The material combines tiny, synthetic rods and natural enzymes. Combined correctly, these materials yield light. That is, the material glows red when chemically stimulated. It follows a process similar to that in jellyfish.
Hybrid composite nanomaterial design inspired by nature. Inspired by the biological resonance energy transfer (BRET) mechanism that jellyfish use to convert blue luminescence to green and generate their distinctive glow (top), scientists have designed enzyme/nanorod hybrid nanomaterials (bottom) that glow red upon chemical stimulation. (Image: Center for Functional Nanomaterials, Brookhaven National Laboratory)
The material produces light without batteries or wall plugs. It shows how to control a bioluminescence process. Detailed analysis of the material offered insight into turning chemical energy into light more efficiently.
Improving the efficiency of nanoscale energy transfer in quantum dot or quantum rod based systems requires the ability to fine tune variables influencing this process, such as the distance between donor and acceptor, stoichiometry, and donor and acceptor spectral overlap.
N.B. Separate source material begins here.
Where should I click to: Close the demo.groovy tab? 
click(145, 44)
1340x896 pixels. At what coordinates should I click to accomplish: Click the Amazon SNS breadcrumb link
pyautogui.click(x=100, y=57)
In most energy transfer cases, quantum dots or rods are used as donors because they efficiently harvest light with broad absorption extending to ultraviolet wavelengths. In this study, scientists created a nanohybrid biotic-abiotic system inspired by nature’s bioluminescent energy transfer (BRET) process.
In BRET, the donor is a biomolecule that undergoes chemical stimulation, leading to bioluminescence, which is then transferred to an acceptor biomolecule that emits light. Scientists chose as the donor a luciferase enzyme that emits green light following chemical stimulation and the acceptor as a core-shell nanocrystal designed to absorb and emit in the red spectral region.
The results allowed the research team to elucidate the design parameters needed to improve BRET efficiency and to understand the underlying BRET mechanism by the use of a biotic-abiotic nanohybrid system.